## Исследуемый текст:
Обеспеченные, самодостаточные. Образованные. Элегантные, утонченные, высокомерные. Никто не упрекнул бы их в бездействии. За чем они устремились и за кем? Неужели благородство чувств и поступков обратно пропорционально развитию общества? Техническому прогрессу? Может, их души спустятся и, осмотревшись, заставят своих прагматичных потомков смутиться. Что ж, вы, братцы, – заметят укоризненно, – что ж вы так обмельчали? Что за конструкцию строите? На кой черт технологии, если смысл доброты, сострадания становится вторичным?

И потому, друзья, вперед, точнее, назад, к ним, к тем, кто смотрит на нас с черно-белых фотографий. Выправка, холеные руки, сложенные на коленях, точеные лица, глаза с прищуром. Кажется, сейчас оживут: встанут, потрут ладони и насмешливо спросят своих потомков: «Ну-с, братцы, рассказывайте. Что вы тут натворили?»

* * *

Итак, начинаем. За два года до октябрьского переворота отношения между Францией и Россией были на пике дружбы. Подтверждением станет созданная непосредственно на линии Западного фронта служба санитарной помощи России: Les Ambulances russes aux Armées Françaises. Санитарные отряды России во французской армии – абсолютно неизвестная страница истории Первой мировой войны.

В марте 1915 года колонна из двадцати санитарных автомобилей торжественно, под гимн России, выстроилась на площади Инвалидов в Париже. На каждом автомобиле надпись: «Ambulance Russe de S. M. Imperatrice Alexandra Feodorovna de Russie», в переводе – «Русский санитарный отряд ее величества Александры Федоровны, императрицы России». Начало положено: Россия отправила Франции первую помощь. Это вам не дипломатические папирусы, увенчанные вензелями! Щедрый вклад был сделан августейшей императрицей, той самой Аликс, которой здорово достанется через два года от революционеров всех мастей.

Санитарные автомобили поступают в распоряжение армии под командованием французского генерала Langle de Cary[10]. Колонна автомобилей скорой помощи проследует в сторону русской церкви на улице Дарю, где пройдет торжественный обряд освящения. Пресса опубликует репортажи и фото знаменательного события.

Медицинский персонал полевых госпиталей, операционных блоков состоял большей частью из французских врачей. Но возглавил санитарные отряды Les Ambulances russes полковник Дмитрий Ознобишин[11] – блестящий русский офицер и известный художник, ставший еще до войны центром парижской творческой элиты.

В числе друзей и поклонников Ознобишина были известные журналисты, писатели, артисты, художники. Некоторые из них в знак ли солидарности, или по иным причинам поддержали своего лидера, записавшись в службу санитарной помощи России. Тот же вопрос: зачем? Зачем им-то? Богатым, знатным, знаменитым? Талантливым! Можно гадать, предполагать и даже подозревать! Однако историческая реальность такова, что творческая интеллигенция сменила богемные места на траншеи, промозглые бункеры и продуваемые палатки. Подобный шаг стал своеобразным тестом, определившим значимость представителей культуры не только в эстетических результатах их деятельности, но прежде всего – в нравственных.

## Фрагменты записей:

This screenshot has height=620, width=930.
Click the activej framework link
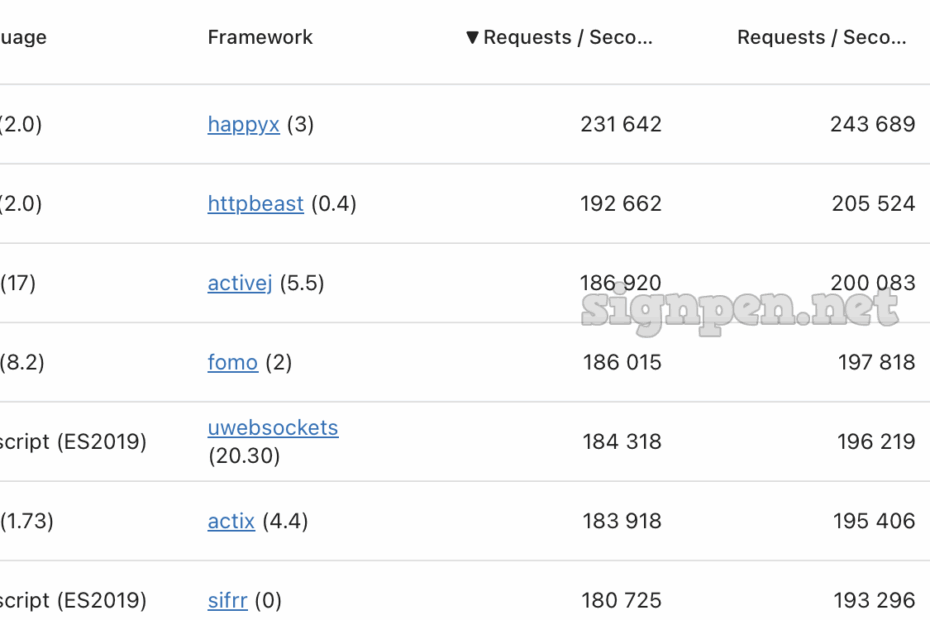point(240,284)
...
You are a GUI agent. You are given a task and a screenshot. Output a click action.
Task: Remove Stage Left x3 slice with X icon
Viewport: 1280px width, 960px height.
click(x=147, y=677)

## Задание:
Пожалуйста, укажите по исследуемому тексту, сколько санитарных автомобилей выстроилось на площади Инвалидов в Париже в марте 1915 года.

## Ответ:
Двадцать.